If you live in Seattle, you may find yourself wondering whether the water from your tap is drinkable. How high is the quality? Is it better or worse than other cities in the United States?
It’s crucial to know with certainty that your tap water is safe to avoid getting sick. Let’s take a closer look at Seattle’s tap water to determine the facts.
Seattle Water Quality Report: What is in the Water?
Is Seattle tap water safe to drink? The answer is yes, according to the EPA. The tap water is filtered and treated, and in many cases, is of higher quality than other cities in the United States.
But what is inside the water supply before the decontamination?
Microbial contaminants exist in Seattle’s drinking water. Bacterial particles and viruses can creep into the water supply and if left untreated can make those who drink it unwell. A specific example is Legionella.
This bacteria can lead to some of the more horrific cases of pneumonia. Unfortunately, it grows in freshwater lakes and the surrounding soil.
Despite the dangers of this bacteria and how easily it can appear in water supplies, Seattle has some of the lowest rates of Legionnaires’ disease.
According to Seattle Public Utilities, daily water quality checks deem Seattle’s water safe.
Is The Water Hard or Soft?
Seattle water is considered very soft. Soft means that there are very few calcium and magnesium minerals in the water supply. It’s rare to come across soft water, as only 15% of the United States water is considered soft.
Seattle’s water supply is classified at less than 17 parts per million, meaning the city is in the soft water zone, which contributes to not only the safety of consuming it but the taste of the water.
Where Seattle Gets its Water From
Seattle’s primary water source is the Cedar River Watershed, a massive part of the Cedar River Basin. This watershed provides around 70% of Seattle’s water supply. The pipes receive their water from the Lower Cedar River where water quality tests are performed as well.
This means that Seattle’s water is doubly filtered: first in the Lower Cedar River, then in the city itself.
A secondary source for Seattle’s tap water is the Tolt River Watershed. It’s a lesser known river that supplies around 30% of water supply to Seattle’s population.
The Tolt River Watershed is also treated and monitored for quality, so it’s safe to say both sources are treated twice before the water is flowing through your sink or shower.
You may feel more comfortable with this information, but let’s also look at how the water is treated to bring even more peace of mind.
How Tap Water Is Treated in Seattle
With so many potential bacterial contaminants in every water supply, the city has to treat the water before it can be safely consumed. Seattle’s tap water has quality-checked sources and water quality control in their pipelines.

[Stored data]
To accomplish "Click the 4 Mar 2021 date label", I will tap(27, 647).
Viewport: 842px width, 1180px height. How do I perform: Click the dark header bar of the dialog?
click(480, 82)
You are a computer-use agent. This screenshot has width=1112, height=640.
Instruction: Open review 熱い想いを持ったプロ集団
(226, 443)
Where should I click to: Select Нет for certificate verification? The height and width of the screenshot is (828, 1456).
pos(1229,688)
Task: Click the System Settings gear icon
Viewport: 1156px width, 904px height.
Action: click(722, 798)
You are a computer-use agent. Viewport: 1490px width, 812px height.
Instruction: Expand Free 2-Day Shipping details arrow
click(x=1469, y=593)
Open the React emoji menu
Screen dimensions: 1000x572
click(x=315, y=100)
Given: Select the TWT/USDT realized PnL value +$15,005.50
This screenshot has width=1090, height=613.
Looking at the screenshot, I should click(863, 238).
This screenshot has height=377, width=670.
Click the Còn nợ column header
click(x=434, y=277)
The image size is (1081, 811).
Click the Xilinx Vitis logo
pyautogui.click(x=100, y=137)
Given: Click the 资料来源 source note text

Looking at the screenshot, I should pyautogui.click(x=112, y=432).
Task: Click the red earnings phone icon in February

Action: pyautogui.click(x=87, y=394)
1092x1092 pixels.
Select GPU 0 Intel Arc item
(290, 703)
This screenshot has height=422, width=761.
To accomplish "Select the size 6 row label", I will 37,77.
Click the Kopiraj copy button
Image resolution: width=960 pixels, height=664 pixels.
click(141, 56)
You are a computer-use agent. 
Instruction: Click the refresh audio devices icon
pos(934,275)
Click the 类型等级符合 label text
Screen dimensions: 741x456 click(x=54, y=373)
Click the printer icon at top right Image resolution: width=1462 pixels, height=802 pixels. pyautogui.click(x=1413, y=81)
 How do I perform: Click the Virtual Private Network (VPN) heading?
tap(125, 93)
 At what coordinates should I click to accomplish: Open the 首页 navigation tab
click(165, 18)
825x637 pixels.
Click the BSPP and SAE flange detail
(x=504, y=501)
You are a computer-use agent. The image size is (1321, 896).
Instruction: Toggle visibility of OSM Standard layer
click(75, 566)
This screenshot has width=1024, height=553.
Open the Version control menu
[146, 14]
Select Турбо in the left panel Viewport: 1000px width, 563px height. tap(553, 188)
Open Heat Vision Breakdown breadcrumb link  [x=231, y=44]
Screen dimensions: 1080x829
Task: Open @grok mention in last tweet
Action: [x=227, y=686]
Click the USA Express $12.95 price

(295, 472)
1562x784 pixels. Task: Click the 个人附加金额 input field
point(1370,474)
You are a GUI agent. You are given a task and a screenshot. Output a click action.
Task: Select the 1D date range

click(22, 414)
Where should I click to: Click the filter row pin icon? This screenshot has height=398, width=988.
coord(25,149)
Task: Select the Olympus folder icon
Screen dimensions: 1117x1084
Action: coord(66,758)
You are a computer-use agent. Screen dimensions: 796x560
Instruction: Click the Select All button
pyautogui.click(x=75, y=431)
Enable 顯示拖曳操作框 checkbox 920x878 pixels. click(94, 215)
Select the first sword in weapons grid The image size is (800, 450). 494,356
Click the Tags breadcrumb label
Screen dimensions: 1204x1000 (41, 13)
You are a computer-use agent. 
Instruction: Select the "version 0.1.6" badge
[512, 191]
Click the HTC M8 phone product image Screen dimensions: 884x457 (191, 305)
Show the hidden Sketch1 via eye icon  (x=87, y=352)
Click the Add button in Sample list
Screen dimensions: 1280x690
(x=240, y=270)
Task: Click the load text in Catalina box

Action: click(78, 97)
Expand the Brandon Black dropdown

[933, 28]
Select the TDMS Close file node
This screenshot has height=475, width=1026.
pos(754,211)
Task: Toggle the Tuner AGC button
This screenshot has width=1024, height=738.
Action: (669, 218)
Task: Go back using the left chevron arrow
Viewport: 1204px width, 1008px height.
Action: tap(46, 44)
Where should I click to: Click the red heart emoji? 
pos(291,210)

Parts of the exercise:
[1] List every section heading in the Seattle tap water article.
[2] Return the passage of the Seattle tap water article starting with "It’s crucial to" and going on through "in the Water?", copied word for word.
None of the stored data is needed for this work.

Per-task answers:
[1]
Seattle Water Quality Report: What is in the Water?
Is The Water Hard or Soft?
Where Seattle Gets its Water From
How Tap Water Is Treated in Seattle

[2]
It’s crucial to know with certainty that your tap water is safe to avoid getting sick. Let’s take a closer look at Seattle’s tap water to determine the facts.
Seattle Water Quality Report: What is in the Water?